It is widely recognized that the federal estate tax laws must and will be revised. The current law was enacted in early 2001 shortly after President Bush was first elected President. At that time the United States enjoyed a budget surplus in the area of $400 billion, and Alan Greenspan, Chairman of the Federal Reserve, advised Congress that he contemplated that in approximately 15 years the entire federal debt would be paid off and eliminated!
The economic outlook was particularly rosy in early 2001. Therefore, noting the budget surplus and at the urging of President Bush, Congress promptly passed a $1.4 trillion dollar tax cut, which included a substantial reduction in estate taxes. However, to conform to budgetary restrictions the estate tax reduction was limited to the following 10 years.
As a result of the provisions for revocation and then reinstatement of the federal estate tax, it is generally accepted that in the next several years the estate tax laws will be revised. However, it is essentially a political decision as to what changes will be made. At one time the Democrats were willing to accept an estate tax exemption of $3 to $3.5 million and the Republicans were willing to accept far less than total revocation of the estate tax.
With the reelection of President Bush and the increase in Republican control of Congress, it appears that if a new estate tax law is enacted prior to the next election that the federal estate tax exemption will be fixed at not less than approximately $3.5 million. This is not to say that the exemption will be increased immediately, but only that whatever exemption is fixed will apply with respect to 2009 or 2010 and thereafter. No change in the exemption for the prior years is anticipated.
There are several reasons why full revocation of the federal estate tax does not appear plausible. A primary reason is that economic circumstances have materially deteriorated since early 2001. We suffered through a recession with major stock market losses, we are now engaged in the war on terrorism, we were involved in the war in Afghanistan and we are now deeply enmeshed in the war in Iraq. Moreover, the dollar has substantially declined relative to the Euro and many other foreign currencies and we are sustaining major trade and budget deficits. In short, the rosy economic glow of early 2001 has diminished considerably.

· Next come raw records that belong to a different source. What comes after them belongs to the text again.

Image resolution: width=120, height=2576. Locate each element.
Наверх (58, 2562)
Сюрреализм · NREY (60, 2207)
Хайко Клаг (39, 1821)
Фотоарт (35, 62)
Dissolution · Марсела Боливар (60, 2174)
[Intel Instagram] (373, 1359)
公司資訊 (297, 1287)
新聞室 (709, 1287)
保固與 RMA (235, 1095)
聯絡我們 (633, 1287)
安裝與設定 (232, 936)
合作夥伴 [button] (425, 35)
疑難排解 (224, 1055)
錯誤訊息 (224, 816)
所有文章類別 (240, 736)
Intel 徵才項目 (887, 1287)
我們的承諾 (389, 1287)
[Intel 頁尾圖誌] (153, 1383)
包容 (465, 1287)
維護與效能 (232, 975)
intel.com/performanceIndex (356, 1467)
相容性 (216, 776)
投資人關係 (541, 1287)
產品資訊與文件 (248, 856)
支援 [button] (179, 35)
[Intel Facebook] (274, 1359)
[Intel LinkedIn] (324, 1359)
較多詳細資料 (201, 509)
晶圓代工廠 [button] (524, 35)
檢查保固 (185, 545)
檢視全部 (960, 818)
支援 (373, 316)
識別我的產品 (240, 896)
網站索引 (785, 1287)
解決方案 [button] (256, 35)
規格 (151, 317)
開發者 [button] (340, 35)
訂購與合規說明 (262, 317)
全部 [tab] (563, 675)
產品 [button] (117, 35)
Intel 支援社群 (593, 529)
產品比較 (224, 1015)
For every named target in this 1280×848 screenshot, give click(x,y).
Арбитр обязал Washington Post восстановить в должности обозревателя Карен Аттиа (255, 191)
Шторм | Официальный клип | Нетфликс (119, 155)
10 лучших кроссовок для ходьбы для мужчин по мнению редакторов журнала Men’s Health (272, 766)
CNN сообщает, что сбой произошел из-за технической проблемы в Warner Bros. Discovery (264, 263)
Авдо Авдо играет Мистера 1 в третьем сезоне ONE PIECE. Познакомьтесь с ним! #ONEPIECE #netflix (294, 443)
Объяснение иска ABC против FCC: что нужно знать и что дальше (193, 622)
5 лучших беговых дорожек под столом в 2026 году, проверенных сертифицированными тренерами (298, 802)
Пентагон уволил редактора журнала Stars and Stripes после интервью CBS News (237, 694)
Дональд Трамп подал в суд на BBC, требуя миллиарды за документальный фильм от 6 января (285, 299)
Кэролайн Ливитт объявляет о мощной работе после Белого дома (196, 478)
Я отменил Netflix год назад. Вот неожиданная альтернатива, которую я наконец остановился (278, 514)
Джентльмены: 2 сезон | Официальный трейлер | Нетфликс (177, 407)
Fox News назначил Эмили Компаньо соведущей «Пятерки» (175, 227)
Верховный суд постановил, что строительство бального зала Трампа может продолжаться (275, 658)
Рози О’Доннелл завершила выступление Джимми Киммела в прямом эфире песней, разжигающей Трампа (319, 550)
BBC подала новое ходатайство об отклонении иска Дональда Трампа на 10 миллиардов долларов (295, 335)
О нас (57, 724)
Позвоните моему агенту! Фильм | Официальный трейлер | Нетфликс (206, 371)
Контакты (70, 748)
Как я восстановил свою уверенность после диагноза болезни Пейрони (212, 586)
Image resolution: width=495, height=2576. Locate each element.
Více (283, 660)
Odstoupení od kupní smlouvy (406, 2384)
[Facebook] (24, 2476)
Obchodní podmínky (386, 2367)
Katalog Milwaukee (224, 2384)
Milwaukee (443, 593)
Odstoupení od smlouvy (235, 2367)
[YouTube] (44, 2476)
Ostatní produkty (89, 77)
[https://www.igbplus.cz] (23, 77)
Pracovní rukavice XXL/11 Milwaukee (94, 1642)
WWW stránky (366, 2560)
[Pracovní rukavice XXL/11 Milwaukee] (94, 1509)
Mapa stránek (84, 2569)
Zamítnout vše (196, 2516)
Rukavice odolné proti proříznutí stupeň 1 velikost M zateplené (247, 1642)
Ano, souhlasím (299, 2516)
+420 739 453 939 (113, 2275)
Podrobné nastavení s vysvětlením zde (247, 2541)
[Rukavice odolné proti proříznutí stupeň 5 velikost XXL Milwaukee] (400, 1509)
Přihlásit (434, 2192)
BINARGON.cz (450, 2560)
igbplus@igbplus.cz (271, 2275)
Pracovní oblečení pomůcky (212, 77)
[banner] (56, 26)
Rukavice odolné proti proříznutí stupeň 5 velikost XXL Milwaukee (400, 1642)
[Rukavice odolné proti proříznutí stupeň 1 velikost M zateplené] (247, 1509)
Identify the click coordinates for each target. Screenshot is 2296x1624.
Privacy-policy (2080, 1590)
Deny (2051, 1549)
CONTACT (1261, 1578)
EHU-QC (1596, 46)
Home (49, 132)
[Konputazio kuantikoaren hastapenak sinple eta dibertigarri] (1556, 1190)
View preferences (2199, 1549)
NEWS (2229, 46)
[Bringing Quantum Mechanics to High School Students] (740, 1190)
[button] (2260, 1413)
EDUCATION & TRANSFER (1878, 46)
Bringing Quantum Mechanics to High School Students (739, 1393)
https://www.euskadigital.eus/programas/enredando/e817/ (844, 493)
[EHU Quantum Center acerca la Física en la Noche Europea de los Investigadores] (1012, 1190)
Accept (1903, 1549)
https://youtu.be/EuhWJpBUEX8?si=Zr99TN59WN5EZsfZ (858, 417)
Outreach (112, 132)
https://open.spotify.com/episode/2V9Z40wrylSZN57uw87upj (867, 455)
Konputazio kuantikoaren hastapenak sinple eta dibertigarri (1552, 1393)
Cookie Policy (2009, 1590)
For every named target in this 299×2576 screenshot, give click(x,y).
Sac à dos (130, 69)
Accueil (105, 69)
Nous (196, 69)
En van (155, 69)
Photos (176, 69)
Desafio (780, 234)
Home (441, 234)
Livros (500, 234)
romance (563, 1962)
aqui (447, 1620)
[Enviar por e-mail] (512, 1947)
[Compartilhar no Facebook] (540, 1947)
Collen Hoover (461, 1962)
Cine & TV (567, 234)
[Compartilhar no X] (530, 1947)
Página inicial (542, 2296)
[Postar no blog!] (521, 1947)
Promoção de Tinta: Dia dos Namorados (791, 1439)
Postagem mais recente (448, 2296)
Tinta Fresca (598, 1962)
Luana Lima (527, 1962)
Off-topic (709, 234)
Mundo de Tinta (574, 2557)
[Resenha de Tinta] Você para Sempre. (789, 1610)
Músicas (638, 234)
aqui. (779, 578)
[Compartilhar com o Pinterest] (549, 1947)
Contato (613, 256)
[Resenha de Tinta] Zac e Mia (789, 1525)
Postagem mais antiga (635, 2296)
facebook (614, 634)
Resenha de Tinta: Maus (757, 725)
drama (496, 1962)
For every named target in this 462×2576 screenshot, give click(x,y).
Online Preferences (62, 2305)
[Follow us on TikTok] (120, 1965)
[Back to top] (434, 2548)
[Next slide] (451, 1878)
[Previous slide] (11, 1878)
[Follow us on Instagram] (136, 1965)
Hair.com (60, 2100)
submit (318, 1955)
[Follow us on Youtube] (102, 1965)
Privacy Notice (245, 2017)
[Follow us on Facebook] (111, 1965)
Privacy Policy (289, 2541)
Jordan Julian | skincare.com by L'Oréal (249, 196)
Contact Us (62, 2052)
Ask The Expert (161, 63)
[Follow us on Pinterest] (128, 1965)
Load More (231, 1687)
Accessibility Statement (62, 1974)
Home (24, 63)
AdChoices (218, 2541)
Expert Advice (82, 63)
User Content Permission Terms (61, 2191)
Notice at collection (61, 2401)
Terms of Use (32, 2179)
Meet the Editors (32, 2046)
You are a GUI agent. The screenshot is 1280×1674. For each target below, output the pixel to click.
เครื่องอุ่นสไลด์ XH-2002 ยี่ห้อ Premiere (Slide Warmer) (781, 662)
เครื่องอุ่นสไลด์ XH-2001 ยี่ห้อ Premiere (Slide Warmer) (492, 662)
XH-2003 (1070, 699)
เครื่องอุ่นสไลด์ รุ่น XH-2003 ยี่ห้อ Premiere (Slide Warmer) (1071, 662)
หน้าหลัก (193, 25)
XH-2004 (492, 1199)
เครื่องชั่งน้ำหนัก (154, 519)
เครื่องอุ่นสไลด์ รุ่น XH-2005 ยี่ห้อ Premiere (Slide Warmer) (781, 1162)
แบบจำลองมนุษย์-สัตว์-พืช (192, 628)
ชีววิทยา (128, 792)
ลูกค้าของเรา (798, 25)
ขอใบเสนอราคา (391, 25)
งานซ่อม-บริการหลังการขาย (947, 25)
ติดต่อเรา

Another reason for doubting full revocation of the estate tax is the recognition that it would change the nature of our society. Success in America is based on work and achievement. We are a meritocracy and not a royalty. To fully revoke the estate tax, especially for persons with $50 to $100 million or more, would be to create a type of royalty. Moreover, many persons would view revocation of the estate tax as an effort to protect the interests of the ultra wealthy and contrary to the long term interests of our nation.
It might seem difficult to undertake estate planning during such uncertain times. However, this is not really the case. The general rule should be to undertake such estate planning strategies as may seem appropriate, but to avoid incurring any gift taxes inasmuch as the estate tax exemption might be considerably greater in the future, and that as a result estate taxes possibly avoided. Moreover, there are many estate planning strategies available that will not result in gift taxes.
It is noted that some estate planning strategies not only result in estate tax savings but also in protecting assets for heirs and beneficiaries, such as protecting assets from creditors, a future spouse and the inclinations of immature children. Therefore in addition to saving estate taxes, estate planning should be considered in the broader sense of serving the needs of the family and all of its various members.